This section of the website deals with subjects and ideas that are very strange, even for me, but are nevertheless fascinating and logically possible. Some of them are connected to the Ancient Mysteries section of this website. The articles in both sections involve ideas, evidence and theories that are certainly not part of the established view. Many people would say that many of the ideas in both these sections aren’t part of the mainstream view because they’re crank concoctions or conspiracy theories, created by paranoid Incel idiots etc etc. In response to that, I would say that any idea should be assessed on the available evidence and its science. The act of labelling an idea is non-scientific, as it strips that idea of its supporting information and sticks it in a box marked with preconceived assumptions. Also, to attack the author of an idea, their history or personal idiosyncrasies, is also non-scientific and is known as an ad-hominem attack (literally, ‘to the man’). If we are a respectable society, which our media are very keen to proclaim, then we need to assess all new ideas on their scientific and factual accuracy, rather than sling mud.
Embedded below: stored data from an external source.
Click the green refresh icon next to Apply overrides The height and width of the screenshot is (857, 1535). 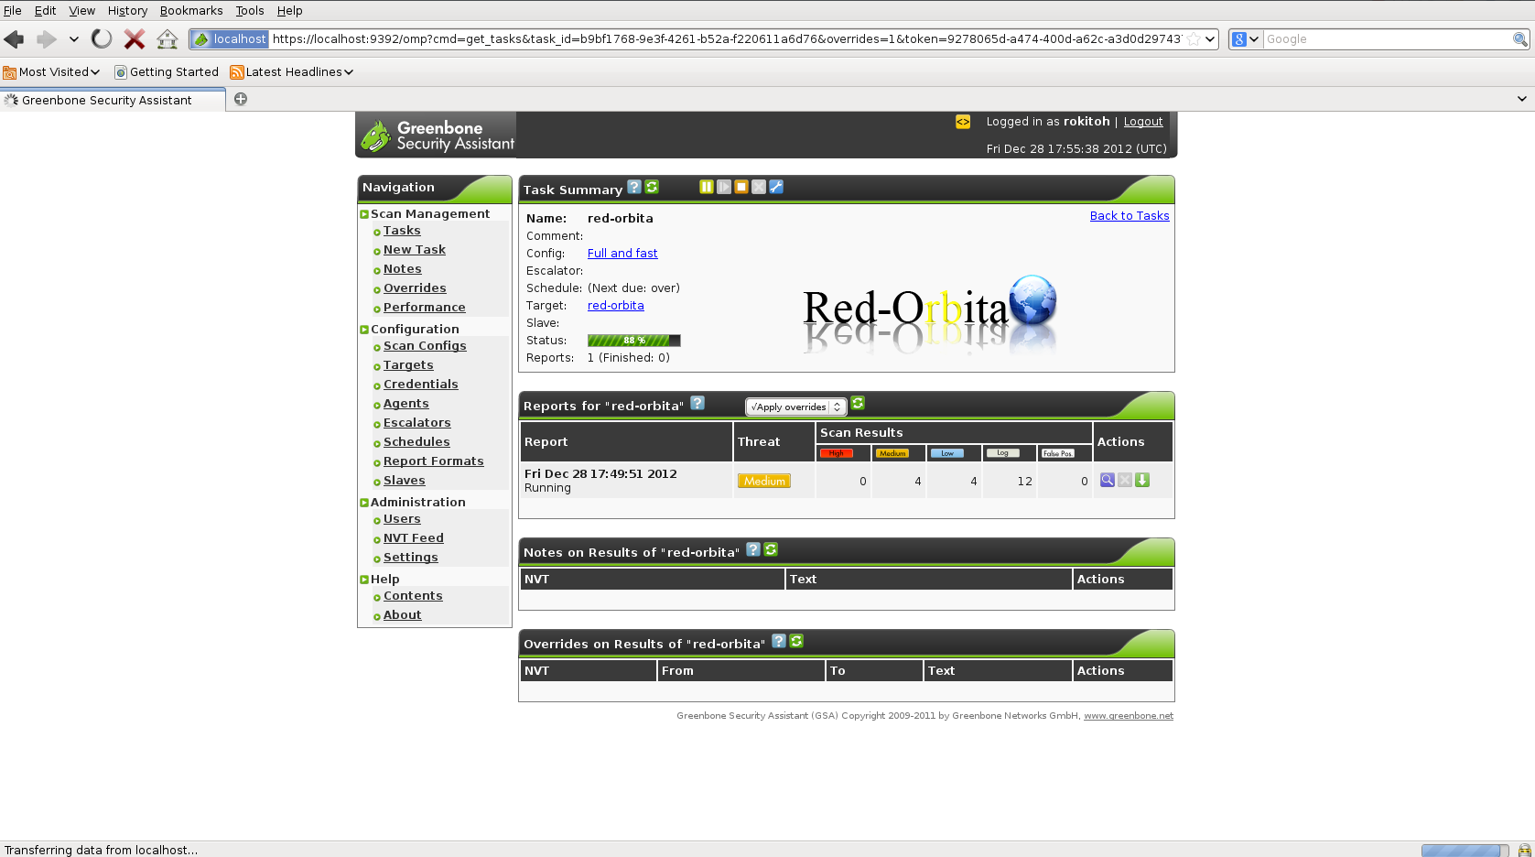tap(858, 403)
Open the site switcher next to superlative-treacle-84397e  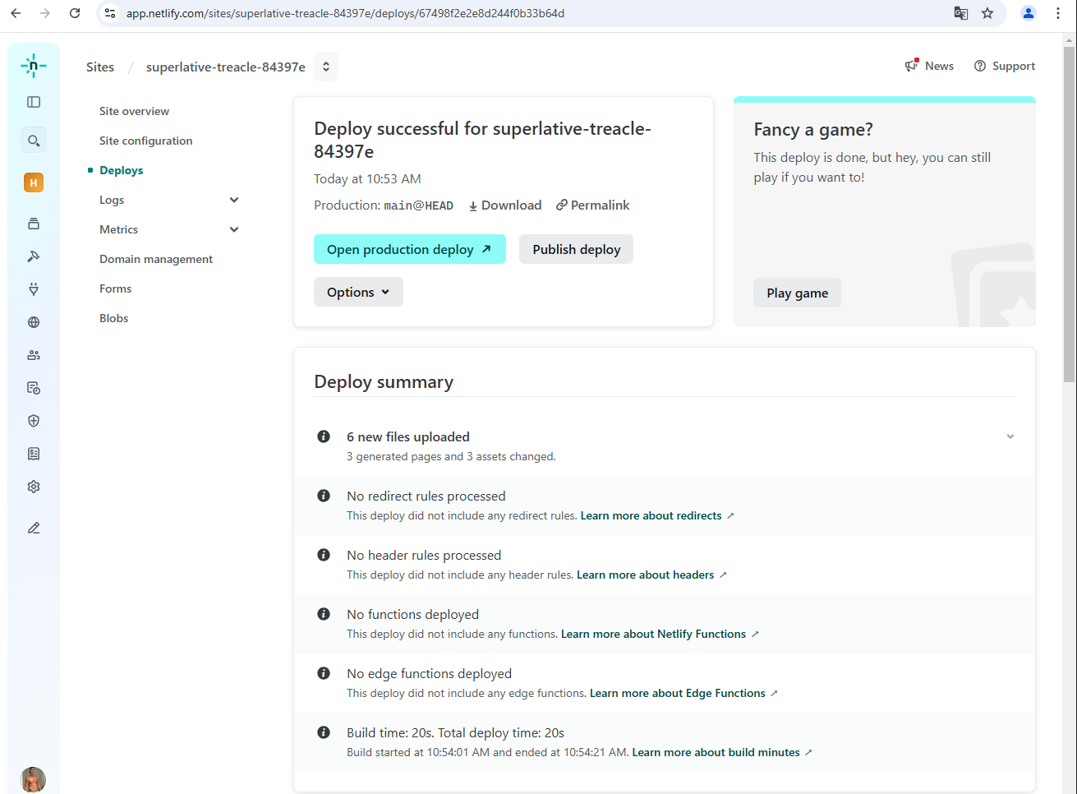[x=326, y=67]
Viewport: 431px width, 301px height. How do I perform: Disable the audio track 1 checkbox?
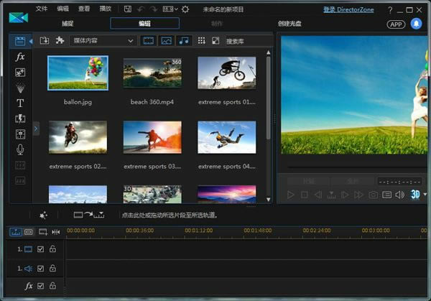coord(41,269)
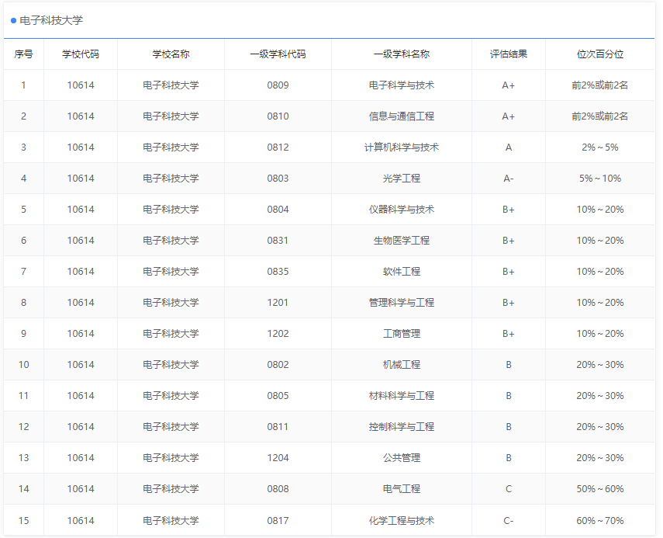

Unfortunately, I think there is a reason nowadays why there is so much mud-slinging and so little reliable information from the people or institutions we used to rely on for our facts. It is because we live in a society with a high level of wealth inequality and a large amount of classified activity. These two elements have naturally lead to the creation of a powerful elite who discover what’s true for themselves and keep that truth from everyone else. In addition, they make every effort to feed us lies. Four-hundred years ago, Sir Francis Bacon, the famous spy, philosopher and scientist of Elizabethan England, made a simple but profound statement:
Knowledge is power.
If knowledge is power, then those in power will try to find out everything that is true, as this increases their power. At the same time, they will do their utmost to persuade the masses to believe in something that is actually false, as this will maximises the power-elite’s knowledge advantage over everyone else. To cement this plan, the power-elite will make sure that the education systems, universities and the science establishment follow this false pretence, which is relatively easy in a top-down, hierarchical system that is centrally funded.
Fortunately, there are always ordinary people who work to discover what is true. These brave people don’t accept the orthodoxy and seek the facts. Unfortunately, in a classified-power-elite world, these pioneers and clear-thinkers, being a problem to those in power, are in trouble. The power-elite will work hard to either bribe these pioneers into silence, ridicule them, or if all else fails, kill them in a way that does not draw attention. This strategy is certainly dark and clandestine but it is logically sound and fits with human behaviour, as many of us are craven, weak, greedy and easily prone to self-delusion. For evidence of this, please read my article twelve famous psychology experiments. Machiavelli is an unpopular and derided writer and he was cynical about human behaviour, but he did get a few things right.
I’m confident that some of the stuff in this section isn’t true, but I’m not sure exactly how much of it isn’t true. Whatever it is, it makes for fascinating reading.